Kritik am Konjunkturpacket II?

Hallo,

stimmt. Da nehme ich mich einfach mal als Beispiel. Ich habe
einen Kredit aufgenommen um mir ein Auto zu kaufen, weil ich
damit schneller, bequemer, günstiger und flexibel zur Arbeit
komme. Dafür bekomme ich von meinem Chef Gehalt, davon zahle
ich die Raten, einschließlich Zinsen.

Du zahlst damit aber mehr für das Auto, als es eigentlich wert ist. Das ist in deinem persönlichen Einzelfall „egal“ weil es einfach nur teurer ist und sich die Welt um dich herum trotzdem weiter dreht. Wenn man es aber auf sämtliche Kreditnehmer bezieht:

Ich kann einfach nur weniger kaufen.

Genau, und dadurch lahmt die Binnenkonjunktur. Also verlierst du, wenn es schlecht läuft, deinen Job und kaufst noch weniger als sowieso schon, dadurch gehen weitere Jobs verloren, die Anforderungen an Sozialleistungen steigen allerdings…

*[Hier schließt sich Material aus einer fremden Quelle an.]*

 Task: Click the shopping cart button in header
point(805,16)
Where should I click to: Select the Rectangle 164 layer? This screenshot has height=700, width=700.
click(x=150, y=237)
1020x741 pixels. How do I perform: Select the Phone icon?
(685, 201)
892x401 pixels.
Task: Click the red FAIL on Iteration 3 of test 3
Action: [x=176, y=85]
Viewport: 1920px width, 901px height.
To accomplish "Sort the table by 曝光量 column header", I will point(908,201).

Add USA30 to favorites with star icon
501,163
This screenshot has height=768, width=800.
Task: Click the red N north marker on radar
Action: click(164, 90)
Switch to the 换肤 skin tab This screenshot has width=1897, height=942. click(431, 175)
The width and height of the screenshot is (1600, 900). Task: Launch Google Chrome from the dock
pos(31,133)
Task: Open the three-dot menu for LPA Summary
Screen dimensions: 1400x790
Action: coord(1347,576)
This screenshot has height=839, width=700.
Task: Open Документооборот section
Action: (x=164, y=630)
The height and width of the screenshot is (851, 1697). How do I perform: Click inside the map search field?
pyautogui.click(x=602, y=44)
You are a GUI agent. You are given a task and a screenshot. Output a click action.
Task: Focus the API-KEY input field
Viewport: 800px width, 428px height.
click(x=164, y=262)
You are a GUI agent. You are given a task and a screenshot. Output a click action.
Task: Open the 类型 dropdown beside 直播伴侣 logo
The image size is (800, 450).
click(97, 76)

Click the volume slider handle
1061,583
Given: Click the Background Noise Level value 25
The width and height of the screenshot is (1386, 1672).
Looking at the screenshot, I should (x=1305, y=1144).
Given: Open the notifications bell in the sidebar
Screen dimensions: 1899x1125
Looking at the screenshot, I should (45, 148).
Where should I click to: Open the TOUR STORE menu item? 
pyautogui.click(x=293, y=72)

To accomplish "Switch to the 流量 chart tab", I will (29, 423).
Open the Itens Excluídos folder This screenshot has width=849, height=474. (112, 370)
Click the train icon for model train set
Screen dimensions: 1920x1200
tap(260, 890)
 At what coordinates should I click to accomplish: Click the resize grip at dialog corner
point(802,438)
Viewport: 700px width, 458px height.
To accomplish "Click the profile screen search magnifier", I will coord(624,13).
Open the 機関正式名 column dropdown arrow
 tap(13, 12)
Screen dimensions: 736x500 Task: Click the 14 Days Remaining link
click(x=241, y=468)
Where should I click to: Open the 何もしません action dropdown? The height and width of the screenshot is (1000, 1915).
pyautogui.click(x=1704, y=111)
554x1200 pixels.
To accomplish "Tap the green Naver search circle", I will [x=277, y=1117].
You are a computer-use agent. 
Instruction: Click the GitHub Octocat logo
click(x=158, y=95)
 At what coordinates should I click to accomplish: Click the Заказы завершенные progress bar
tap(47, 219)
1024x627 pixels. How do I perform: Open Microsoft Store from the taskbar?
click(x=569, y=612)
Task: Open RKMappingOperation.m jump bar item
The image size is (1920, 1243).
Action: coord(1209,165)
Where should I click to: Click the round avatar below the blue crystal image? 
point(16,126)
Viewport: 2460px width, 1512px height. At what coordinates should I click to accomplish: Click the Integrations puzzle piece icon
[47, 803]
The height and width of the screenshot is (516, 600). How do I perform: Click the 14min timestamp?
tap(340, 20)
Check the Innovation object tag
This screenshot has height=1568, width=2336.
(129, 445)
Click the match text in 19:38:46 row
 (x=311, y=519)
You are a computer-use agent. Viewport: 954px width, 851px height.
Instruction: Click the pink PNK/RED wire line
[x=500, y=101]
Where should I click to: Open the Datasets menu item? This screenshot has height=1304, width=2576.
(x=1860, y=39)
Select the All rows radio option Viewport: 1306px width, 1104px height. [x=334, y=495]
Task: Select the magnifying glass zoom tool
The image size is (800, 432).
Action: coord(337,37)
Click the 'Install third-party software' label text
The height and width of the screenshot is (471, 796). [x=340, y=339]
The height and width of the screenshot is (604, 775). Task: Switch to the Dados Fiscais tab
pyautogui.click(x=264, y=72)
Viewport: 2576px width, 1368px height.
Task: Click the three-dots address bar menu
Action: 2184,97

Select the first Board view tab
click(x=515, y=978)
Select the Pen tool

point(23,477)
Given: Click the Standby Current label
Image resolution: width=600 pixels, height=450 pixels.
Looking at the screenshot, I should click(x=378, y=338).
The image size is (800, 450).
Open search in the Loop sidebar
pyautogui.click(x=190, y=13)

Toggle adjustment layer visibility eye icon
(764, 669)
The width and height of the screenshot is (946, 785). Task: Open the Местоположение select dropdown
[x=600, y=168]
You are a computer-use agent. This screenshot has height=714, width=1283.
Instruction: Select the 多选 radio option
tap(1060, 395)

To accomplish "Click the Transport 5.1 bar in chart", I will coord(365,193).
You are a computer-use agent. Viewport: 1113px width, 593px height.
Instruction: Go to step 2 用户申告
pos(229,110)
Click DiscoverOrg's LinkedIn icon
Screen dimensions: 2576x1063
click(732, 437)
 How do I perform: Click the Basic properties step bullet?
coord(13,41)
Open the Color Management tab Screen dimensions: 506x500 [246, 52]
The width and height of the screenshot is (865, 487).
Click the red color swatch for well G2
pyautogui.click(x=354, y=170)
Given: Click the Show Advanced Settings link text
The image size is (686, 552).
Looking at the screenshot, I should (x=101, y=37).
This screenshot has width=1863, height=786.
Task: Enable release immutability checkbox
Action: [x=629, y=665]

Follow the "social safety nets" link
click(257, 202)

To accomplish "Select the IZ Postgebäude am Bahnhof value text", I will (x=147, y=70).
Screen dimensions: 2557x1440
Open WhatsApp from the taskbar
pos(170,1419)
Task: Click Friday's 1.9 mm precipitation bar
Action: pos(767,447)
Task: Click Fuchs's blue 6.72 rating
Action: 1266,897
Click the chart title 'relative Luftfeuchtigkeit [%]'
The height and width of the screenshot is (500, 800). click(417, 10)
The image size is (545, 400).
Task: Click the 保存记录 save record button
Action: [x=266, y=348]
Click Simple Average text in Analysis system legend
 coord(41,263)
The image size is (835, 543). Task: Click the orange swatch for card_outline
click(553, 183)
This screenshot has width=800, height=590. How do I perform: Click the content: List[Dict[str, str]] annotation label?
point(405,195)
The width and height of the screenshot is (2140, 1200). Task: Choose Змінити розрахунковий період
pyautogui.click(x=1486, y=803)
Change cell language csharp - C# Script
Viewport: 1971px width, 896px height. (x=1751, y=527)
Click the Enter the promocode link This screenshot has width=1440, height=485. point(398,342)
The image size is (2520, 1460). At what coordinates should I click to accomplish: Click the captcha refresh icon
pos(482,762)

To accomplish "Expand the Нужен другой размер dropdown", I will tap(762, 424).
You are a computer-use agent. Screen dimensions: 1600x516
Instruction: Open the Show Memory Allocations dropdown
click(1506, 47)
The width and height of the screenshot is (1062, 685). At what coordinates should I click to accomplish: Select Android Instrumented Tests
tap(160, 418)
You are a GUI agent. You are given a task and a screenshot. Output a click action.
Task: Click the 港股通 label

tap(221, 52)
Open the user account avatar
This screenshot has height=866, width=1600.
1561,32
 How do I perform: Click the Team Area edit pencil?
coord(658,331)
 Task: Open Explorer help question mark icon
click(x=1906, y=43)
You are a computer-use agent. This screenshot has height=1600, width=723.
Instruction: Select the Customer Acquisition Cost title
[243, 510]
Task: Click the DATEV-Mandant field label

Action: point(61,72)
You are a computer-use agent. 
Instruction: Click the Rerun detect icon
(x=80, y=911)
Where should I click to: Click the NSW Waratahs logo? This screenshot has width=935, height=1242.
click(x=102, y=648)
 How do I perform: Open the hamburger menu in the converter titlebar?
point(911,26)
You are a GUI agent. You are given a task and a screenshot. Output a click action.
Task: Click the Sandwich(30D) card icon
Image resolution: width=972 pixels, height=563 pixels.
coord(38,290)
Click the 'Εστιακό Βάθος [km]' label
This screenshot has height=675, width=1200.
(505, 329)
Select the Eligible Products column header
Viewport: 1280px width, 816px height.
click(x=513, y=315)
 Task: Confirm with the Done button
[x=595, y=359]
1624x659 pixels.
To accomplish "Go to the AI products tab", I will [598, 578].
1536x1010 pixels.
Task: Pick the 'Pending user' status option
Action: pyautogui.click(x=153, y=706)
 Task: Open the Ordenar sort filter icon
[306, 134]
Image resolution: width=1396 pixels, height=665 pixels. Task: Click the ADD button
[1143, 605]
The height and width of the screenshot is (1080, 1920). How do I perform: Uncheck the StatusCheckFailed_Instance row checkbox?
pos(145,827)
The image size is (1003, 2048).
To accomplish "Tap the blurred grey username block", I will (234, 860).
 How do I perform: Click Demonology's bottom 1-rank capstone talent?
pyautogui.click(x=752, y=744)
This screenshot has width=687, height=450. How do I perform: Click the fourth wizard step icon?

Oder du musst weitere Einkäufe wieder mit Krediten finanzieren und das Spiel steigert sich weil deine Verbindlichkeiten insgesamt größer und teurer werden, du brauchst wieder einen Kredit um den vorhergehenden Kredit zu bedienen usw. Und dann kommt irgendwann das, was in den USA zum Auslöser der Krise wurde: das Kartenhaus bricht zusammen, weil man nicht endlos so weiter machen kann.

Gruß,

MecFleih

Hallo,

Du zahlst damit aber mehr für das Auto, als es eigentlich wert
ist. Das ist in deinem persönlichen Einzelfall „egal“ weil es
einfach nur teurer ist und sich die Welt um dich herum
trotzdem weiter dreht.

ja, es gibt noch ein paar Millionen solcher Einzelfälle.

Genau, und dadurch lahmt die Binnenkonjunktur.

Im Gegenteil, das ist seit jeher der Motor der Konjunktur in der Bundesrepublik. Ohne Kredite und Zinsen hätte das ‚Wirtschaftswunder‘ nie stattgefunden.

Wenn ich das Auto nicht auf Kredit kaufe, bekomme ich die Stelle nicht und habe kein Einkommen, kann nichts sparen und kaufe das Auto nie.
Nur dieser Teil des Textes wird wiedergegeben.